The fact is innovation is immensely difficult. It requires companies to move beyond fear and the generation of ideas to the successful implementation of those ideas. This is not something that the majority of agencies are built for.

“Innovation in advertising agencies has never been an idea problem,” says Jennifer Fischer, chief innovation officer at TBWARaad. “It’s about execution. More often than not, agencies treat innovation as fun and games – cool ideas that they entertain for a while, maybe present in a pitch or execute just for an award show. Truly bringing innovation in an organisation everyday requires a delicate balance of counterbalancing forces.
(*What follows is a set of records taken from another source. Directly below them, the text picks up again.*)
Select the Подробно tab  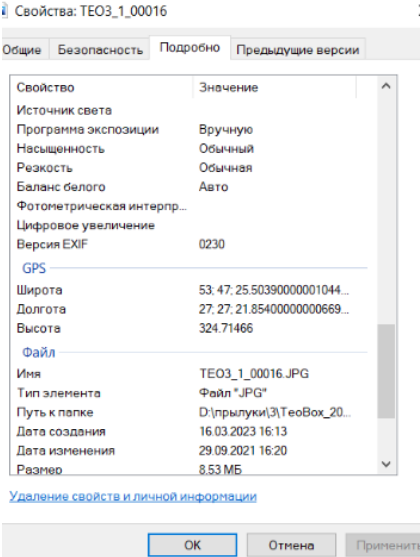tap(190, 47)
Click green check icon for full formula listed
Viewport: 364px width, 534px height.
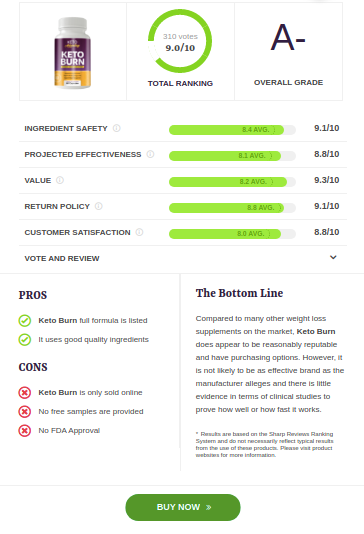(x=25, y=320)
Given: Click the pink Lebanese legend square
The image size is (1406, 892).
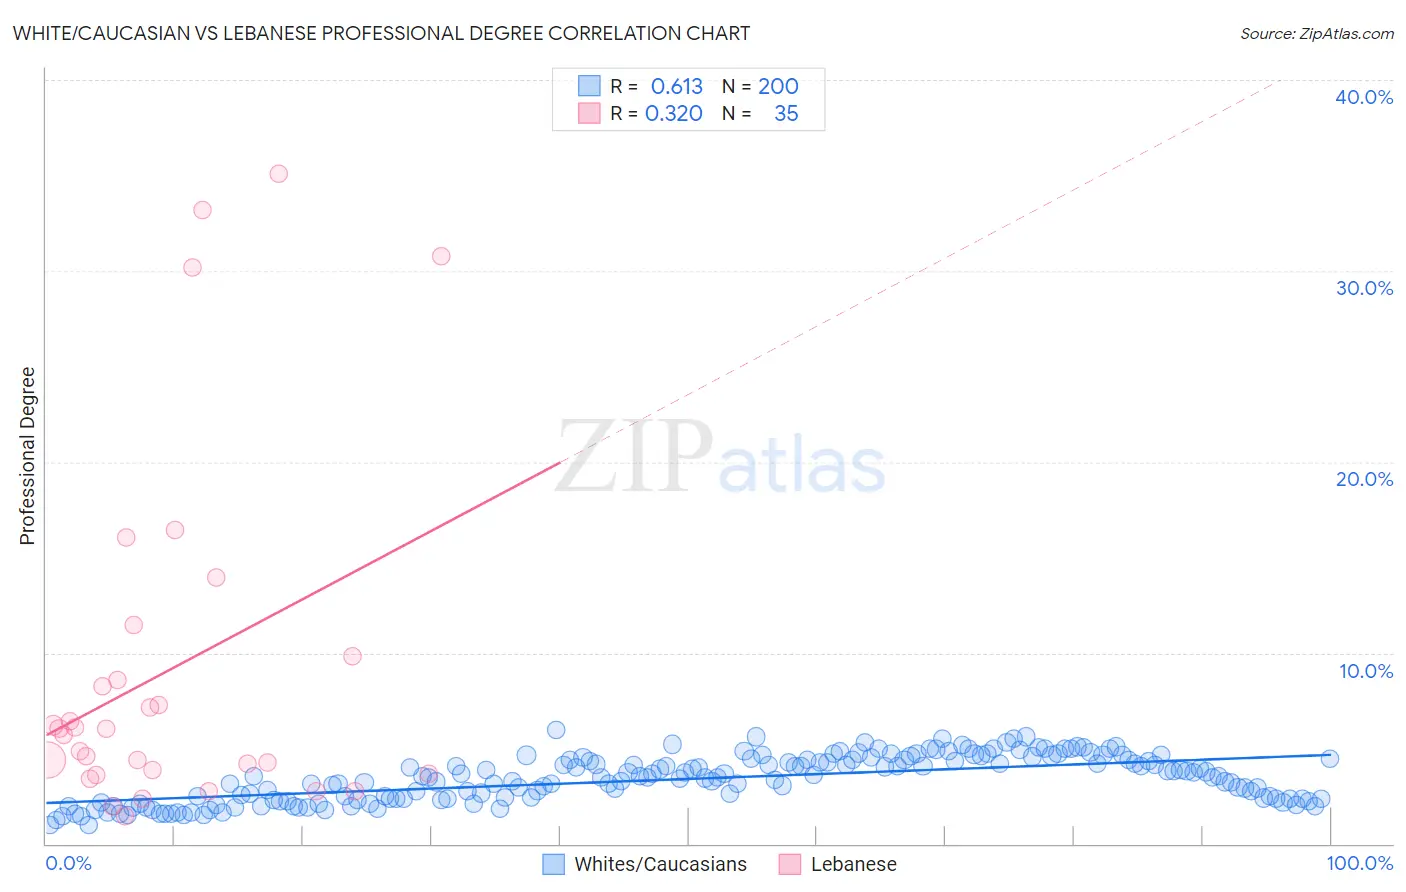Looking at the screenshot, I should coord(789,864).
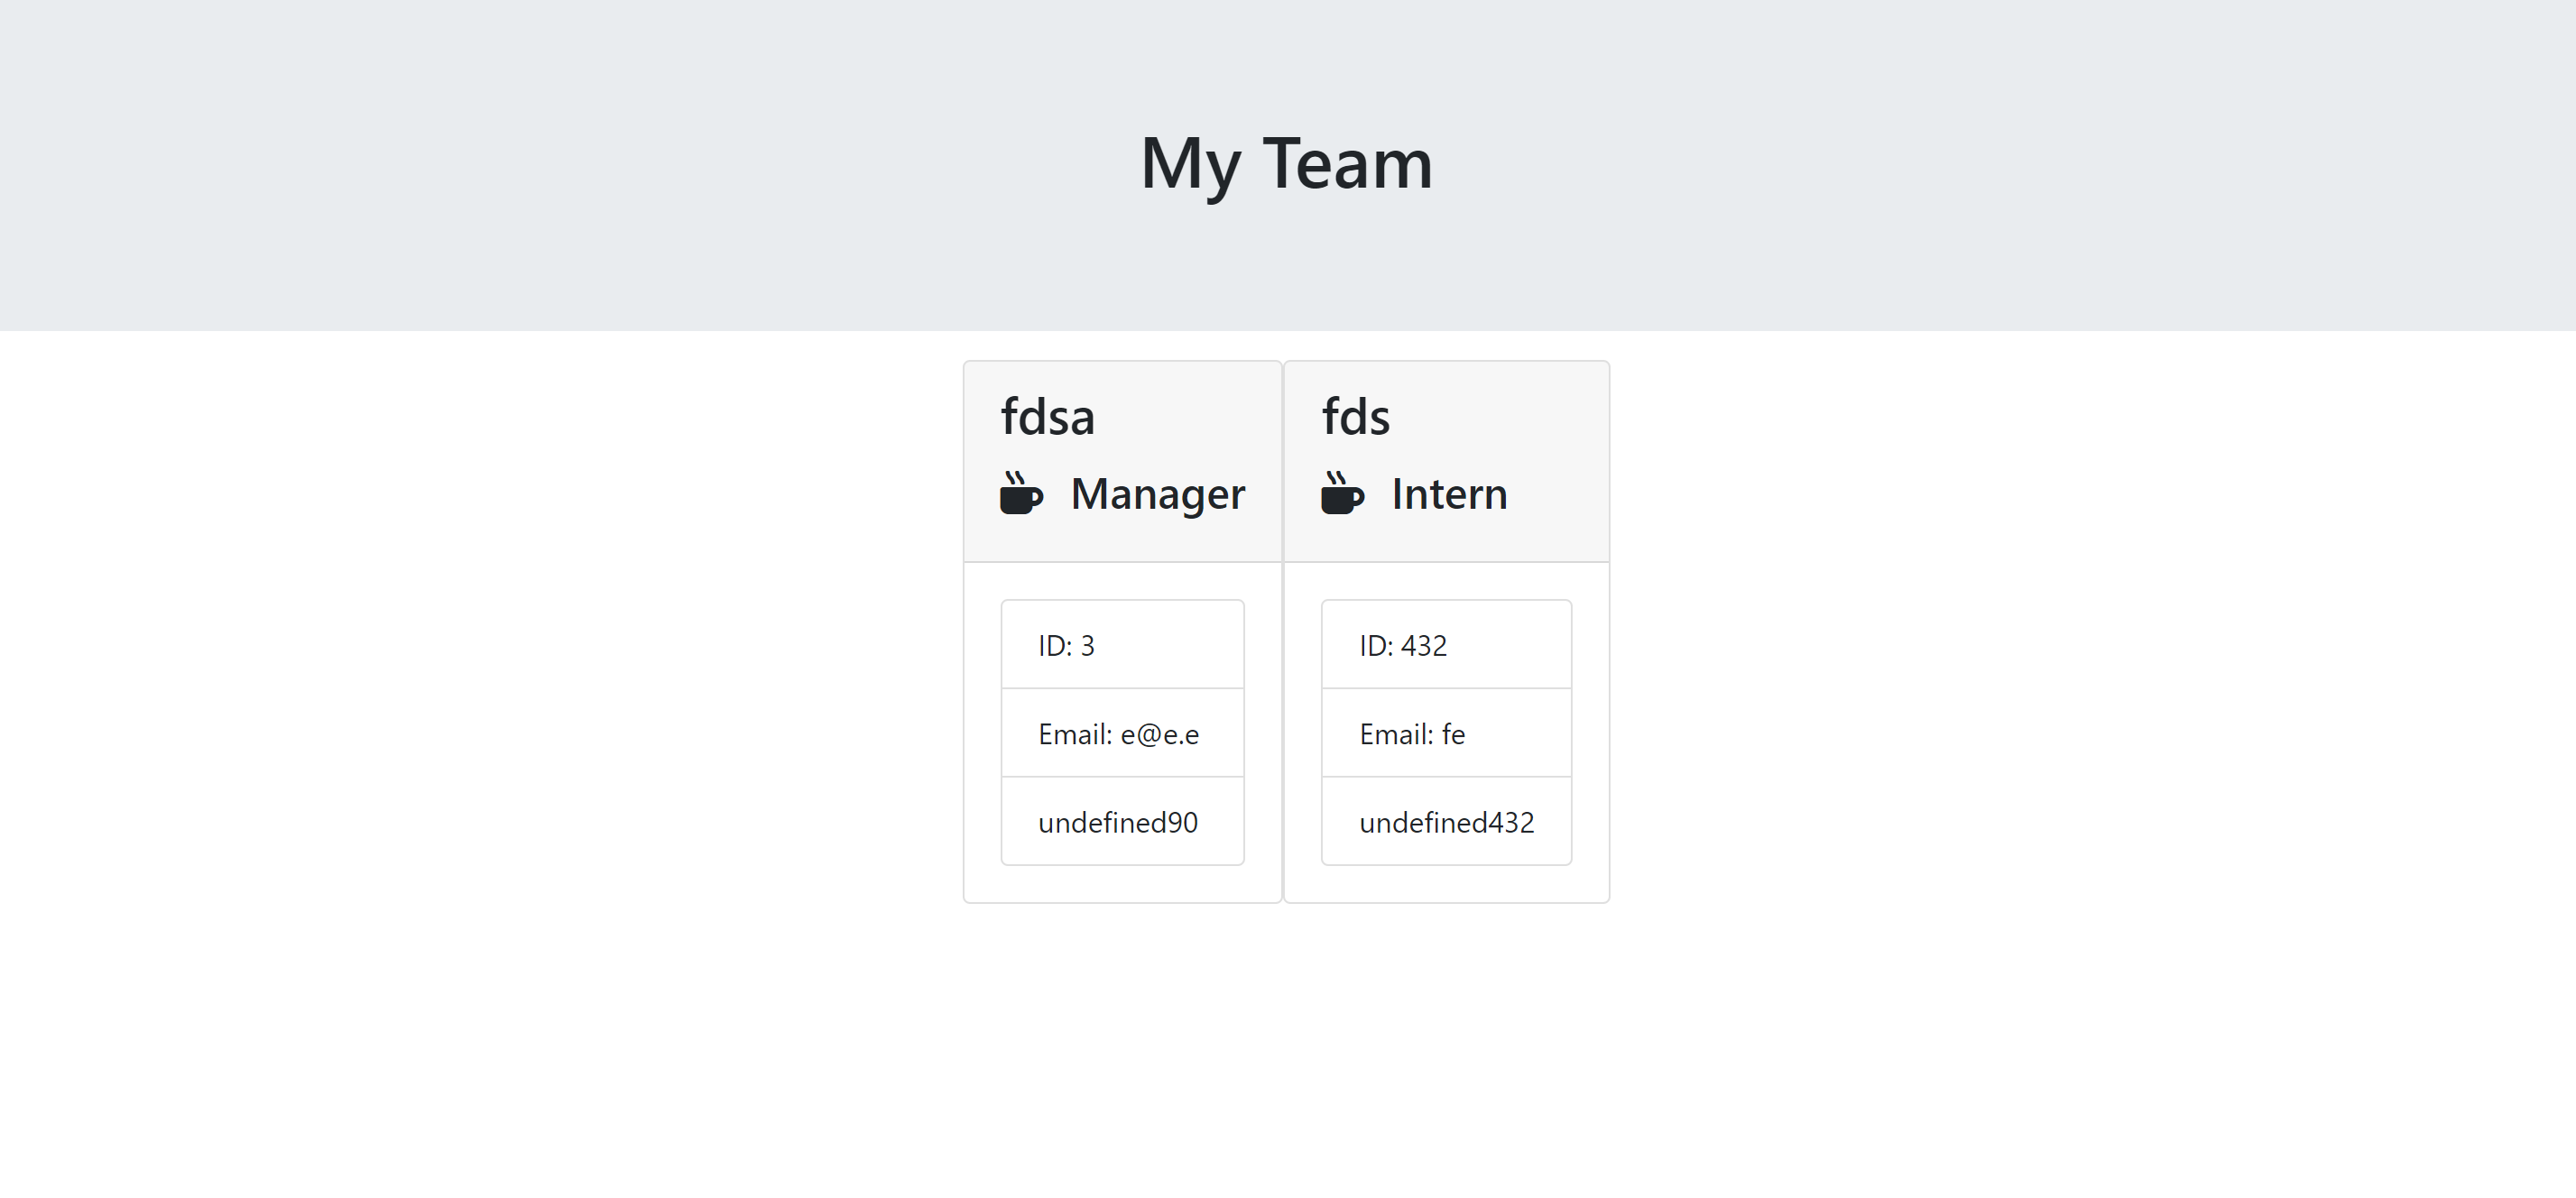Select the ID: 432 list item
Viewport: 2576px width, 1198px height.
coord(1446,645)
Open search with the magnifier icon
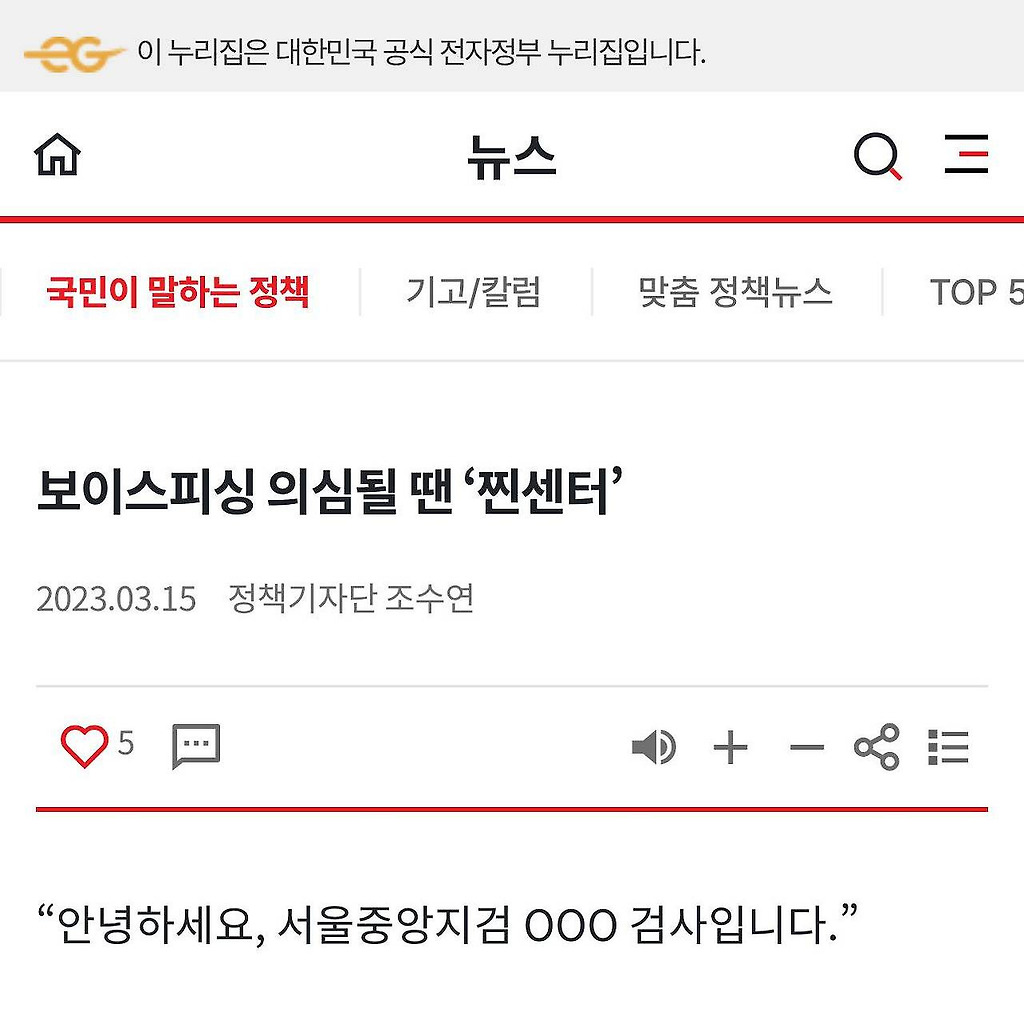The height and width of the screenshot is (1016, 1024). pyautogui.click(x=878, y=156)
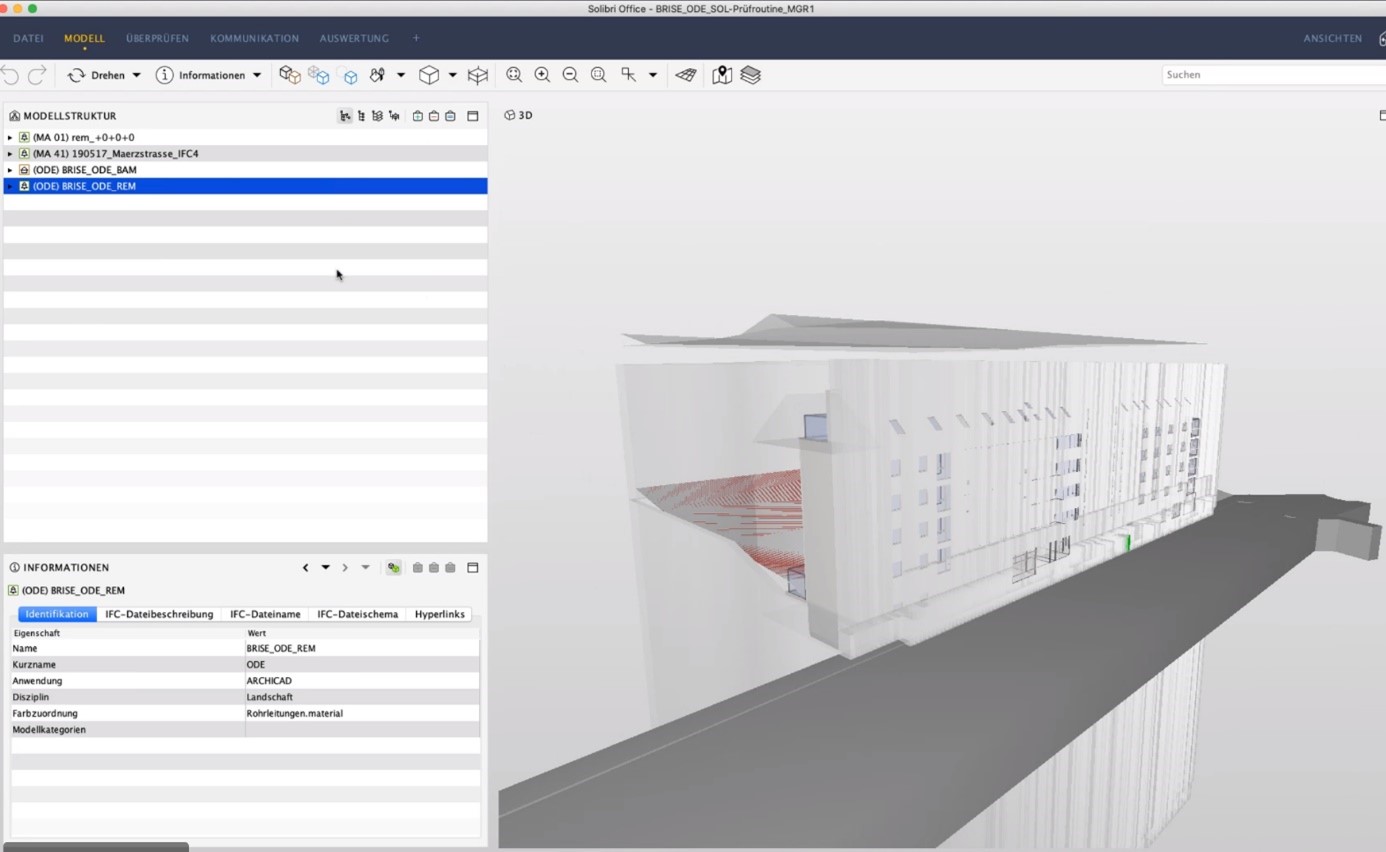This screenshot has width=1386, height=852.
Task: Click inside the Suchen search field
Action: click(x=1250, y=74)
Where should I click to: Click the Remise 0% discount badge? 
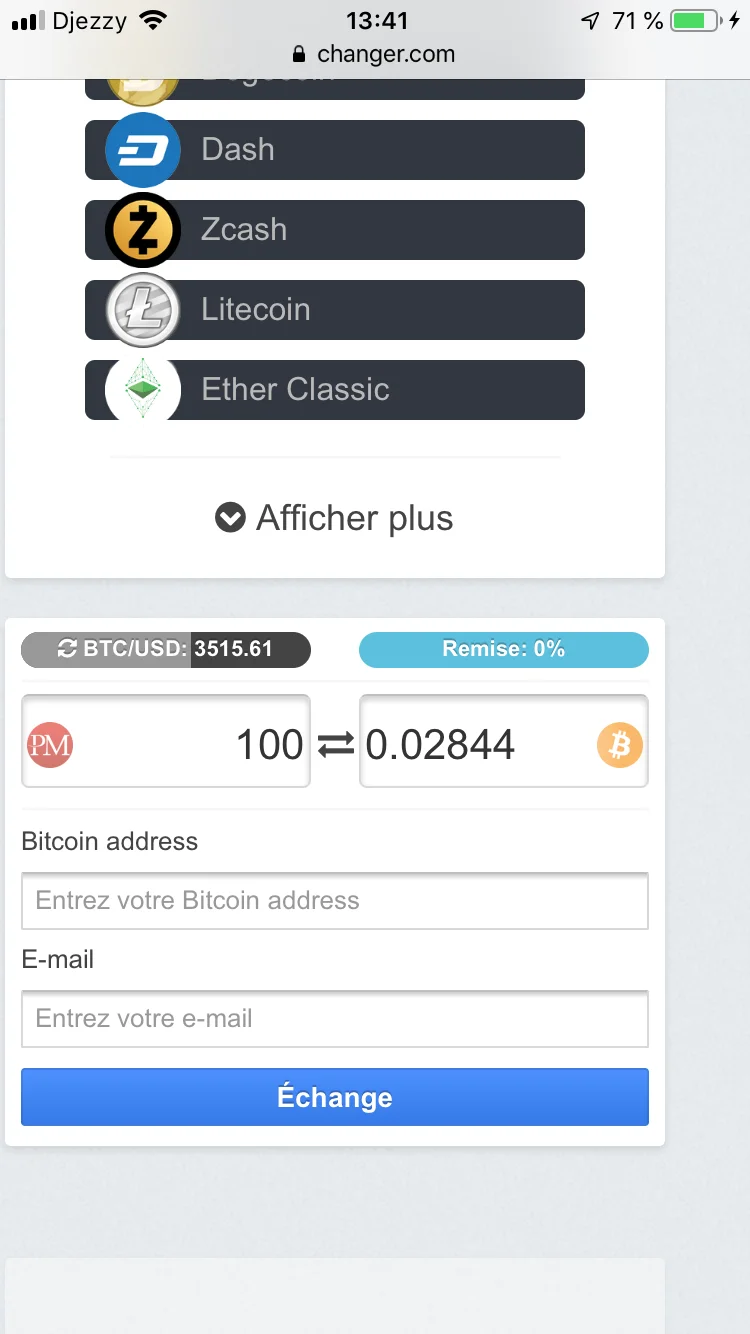[504, 649]
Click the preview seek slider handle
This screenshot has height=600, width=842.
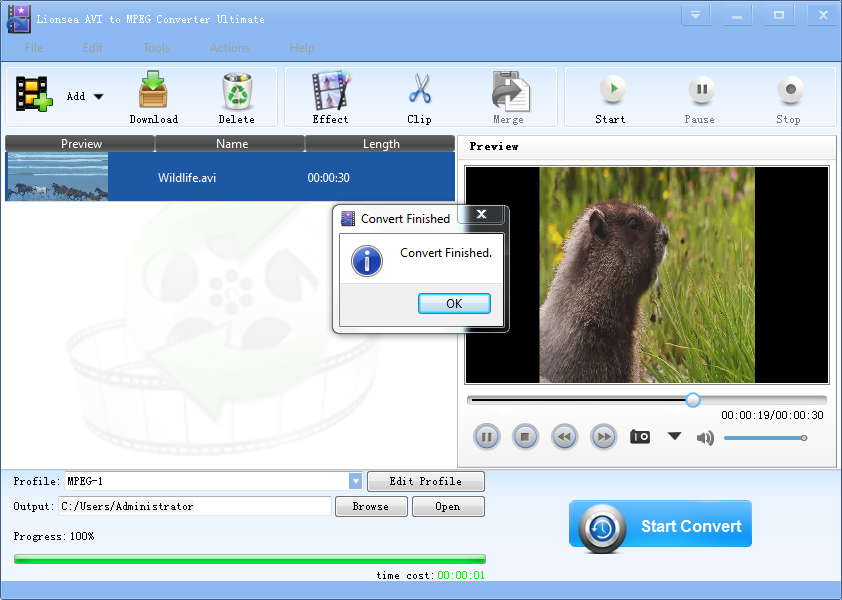coord(693,400)
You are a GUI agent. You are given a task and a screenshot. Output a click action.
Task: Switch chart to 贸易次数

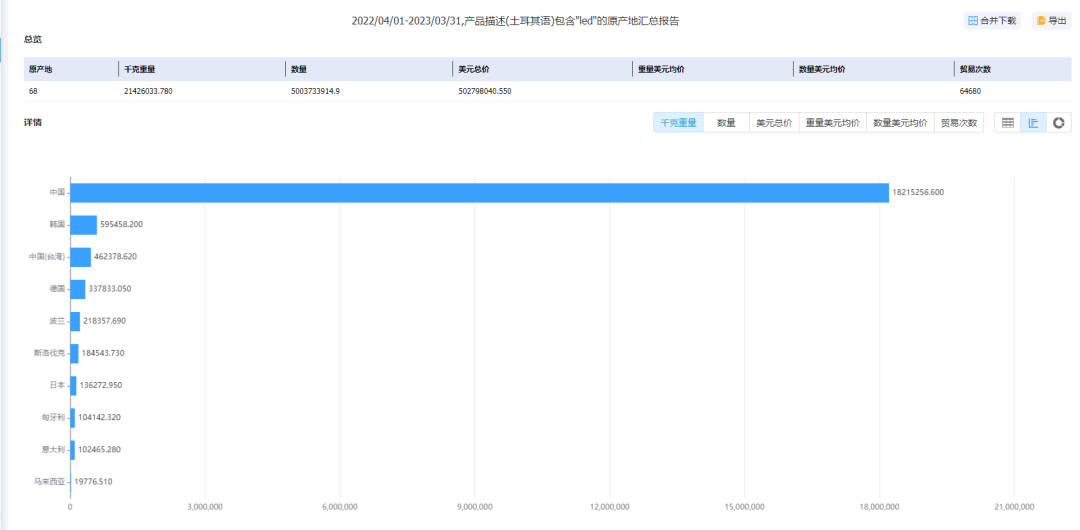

“Agencies are faced with increased demand to shift operational models and tradtional services to customer experience-led models through the adoption of new technologies and the innovative use of those technologies.”--Allan Backhouse, digital strategist and implementations director at Face to Face Dubai

“There’s a range of seemingly contradictory behaviours that together make an innovative culture. A good example is building a culture of competence while encouraging constant learning – and doing so at all seniority levels in the organisation. Another essential one is the need to balance personal accountability while supporting deep collaboration through everything that we do.

“It is also difficult but crucial to embrace experimentation and accept the risk of failure while staying disciplined and focused. Only the agencies that do the hard work of building the right culture will truly deliver on the innovation promise and the opportunities of modern marketing.”

Innovation is also hard to define. For some it simply means building on existing products – a new and impactful way of using AI in advertising, for example. For others it means the introduction of game-changing technology. The latter is something the advertising industry has failed to achieve globally, let alone regionally. 

“More often than not, agencies treat innovation as fun and games – cool ideas that they entertain for a while, maybe present in a pitch or execute just for an award show.”--Jennifer Fischer, chief innovation officer at TBWARaad

“Unlike creativity, which can be a personal endeavour, innovation requires the commitment of the whole organisation,” says Fischer. “There is no shortcut. The leadership of agencies must take charge in leading the journey and driving the cultural change. They must articulate and communicate the vision, the values and the expectations. More, they must show the example by doing it themselves, by being the firsts to learn, the first to try new things and by empowering their teams to do the same.

“That being said the challenge should not be underestimated. Balancing those opposite forces and behaviours can create tensions and drive instability or even cynicism if it is not well communicated and managed. Leaders must watch out for excessive behaviours so that the organisation can strike the right balance and this start with the leaders themselves."